El canal de televisión Al Manar, perteneciente al grupo chií Hizbulá, de los pocos con ojos sobre el terreno, informó de un bombardeo contra la zona de Wadi al Hujair; dos ataques de artillería contra Kfar Chouba y Kounin; y tiroteos con armas automáticas en las localidades de Chamaa y Tayr Harfa.
Además, el Ejército israelí habría llevado a cabo de madrugada "operaciones de demolición" en al menos dos áreas de Khiam, un pueblo clave para Hizbulá cerca de la frontera de facto.
Por su parte, la Agencia Nacional de Noticias del Líbano (ANN) indicó que también continúa la destrucción deliberada de viviendas e infraestructura en Beit Lif, Chamaa, Al Bayada y Naqoura, al tiempo que confirmó al menos un lanzamiento de artillería contra Kounin.
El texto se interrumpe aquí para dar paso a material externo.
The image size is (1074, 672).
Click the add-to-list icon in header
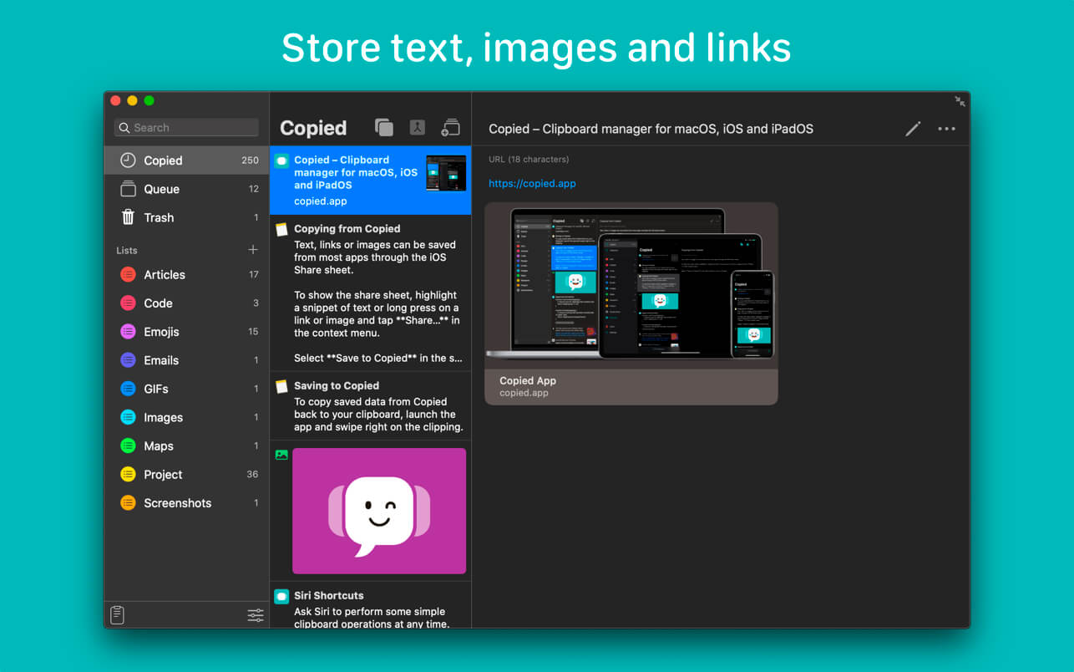pyautogui.click(x=451, y=128)
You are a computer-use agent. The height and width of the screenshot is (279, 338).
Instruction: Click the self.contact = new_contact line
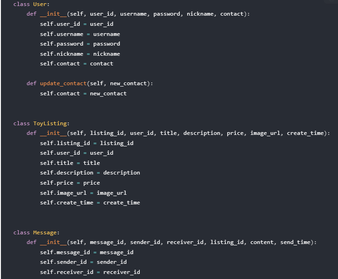(83, 93)
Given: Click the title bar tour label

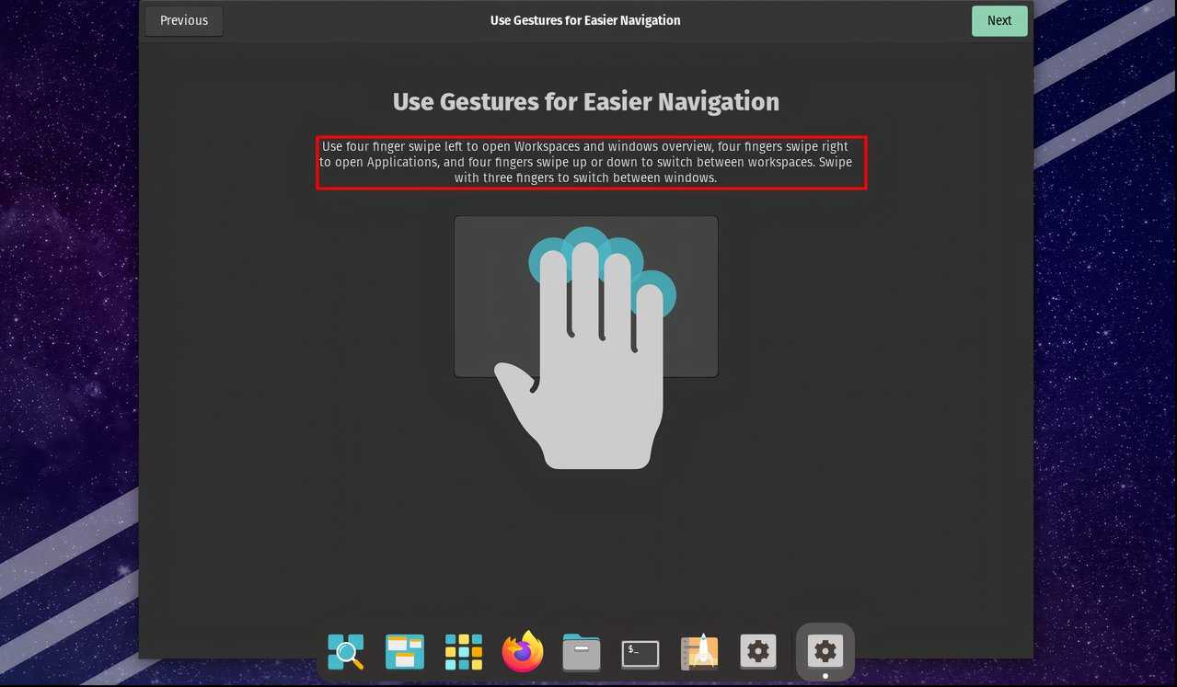Looking at the screenshot, I should (x=585, y=19).
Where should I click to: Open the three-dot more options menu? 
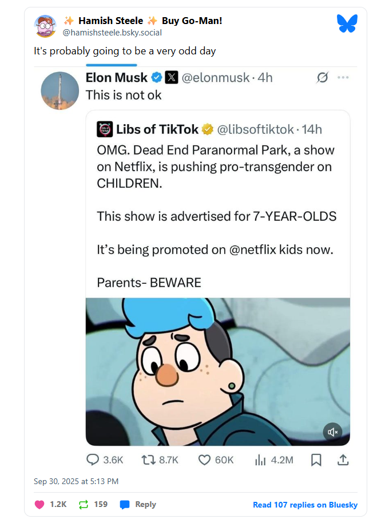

Solo desde la entrada en vigor del cese de hostilidades la medianoche el jueves hasta el domingo al mediodía, el Centro Nacional para Peligros Naturales y Alerta Temprana contabilizó 220 violaciones del acuerdo, entre ellas 52 ataques de artillería, 15 incidentes con ametralladoras y siete bombardeos.
Tras una reunión a nivel de embajadores en Washington, el Líbano e Israel acordaron una tregua de diez días que se espera sirva para negociar una solución a largo plazo más detallada, en un proceso de diálogo directo que no cuenta con la participación de Hizbulá.
Está previsto que el próximo encuentro tenga lugar el jueves, con pocas expectativas de éxito ante la negativa israelí a abandonar el territorio libanés y sus renovados llamamiento a la población desplazada para que no regresen a la franja meridional donde pretende establecer una 'zona de amortiguación'.